In some way, GOG has lost the DRM war. Or given up on making it a "revolution", as it seemed to aim for in its beginnings. Having client-free, independant games used to be not just GOG's specificity, but also like an ideological purpose, some sort of ethical crusade. It was about convincing developers, and the whole videogame market, that DRM was pointless and harmful. It was about setting up an exemple and turning the tables. It was lead by anti-DRM people for anti-DRM people.
Now, Steam has imposed its client-based gaming as a new common sense, a consensual standard, amongst the new generation of players (possibly the same kids who, having grown up with it, see no problem with commercial breaks in their movies).

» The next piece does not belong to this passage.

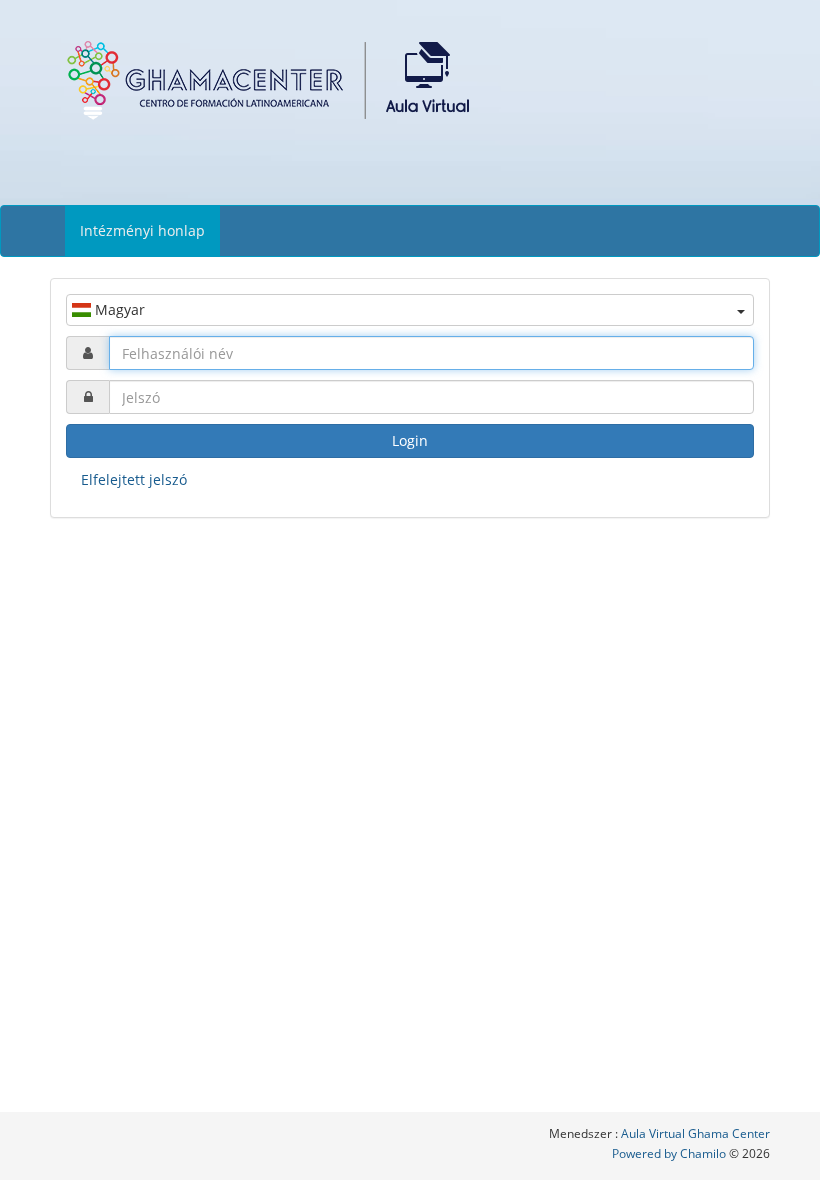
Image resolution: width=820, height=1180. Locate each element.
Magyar (118, 309)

So GOG has no real popular support, which makes it a bit hard to fuel a crusade, or to leverage convincing arguments for developers. The reality is : gamers don't give a damn about DRM. If anything, what gamers truly care for is stuff like omg feminists daring to mock macho stereotypes in their games (compare the respective violence of the gamergate movement and the anti-drm movement). Anti-DRM stances are simply "niche", which GOG isn't anymore. Anti-DRM players are like those who refuse to use facebook, or those who stroll without a mobile phone. A margin, viewed with either patronizing sympathy or hostility by the mainstream culture.
And GOG is outside this margin, without being hostile to it. On the contrary, GOG even manages a friendly space, a little zoo, for these marginals : there will always be a corner with Galaxy-free installers, there will always be an opt-out for grandpa (all know that at his age he doesn't chew clients very well, and everyone wants grandpa happy). It's, basically, an indian reservation on the conquered territory. We should not complain, nobody forced GOG to keep offering this alternative. They weren't cornered by the loud minority. The standard gamers want a client (and a mobile phone, and a facebook account, and a little message telling them that they "achieved" something when they clicked five time on that ork), and their number sustain GOG more durably.

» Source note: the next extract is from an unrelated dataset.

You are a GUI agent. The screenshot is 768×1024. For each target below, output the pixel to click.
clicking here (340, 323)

But it's become a divide, between, on one side, GOG, its Galaxy standards, the mass of its customers and, on the other side, the enraged anti-DRM anti-clients, militants, and original GOG fans. The relation is much more friendly, cooperative, and respectful than nitpicky forum outrages make it seem ("rrrahr I boycott gog because it includes galaxy in its installers" "- fine, here are your installers without galaxy" "- rrrahr i don't care"), but it's still a "us and them" while, a few years ago, GOG and its core users were a same "us". There was a time where GOG seemed to be the same people as those who bought games on GOG to escape Steam-like clients. And, as GOG developed to meet the demands of steam-era gamers, by reappropriating the steam devices, the perspectives have divorced.
In practice : No big deal. GOG is not unfaithful to its traditional customers. It caters to them. But GOG is not its traditional customers anymore. The sense of self-identification is gone. And some customers keep getting disturbed by that. They wanted an unity and not an alliance. I think we should be happy with the alliance. Steam doesn't propose one.
At this point, it's too much fuss around a sense of mere symbolic betrayal. GOG went from offering client-free games, to offering also client-integrated games, to offering also client-free games. It expanded beyond what I use GOG for, it made what I use GOG for a bit more marginal, but it didn't remove what I use GOG for. It feels like a little bookshop becoming a big supermarket without really reducing the original bookshop in it. I don't identify with the whole of it anymore, but what matters is still there.
It's not entirely devoid of melancholy, but, again, it's no big deal. "Galaxy.com" is not gog.com but isn't steam.com either. It evolved to its own third thing.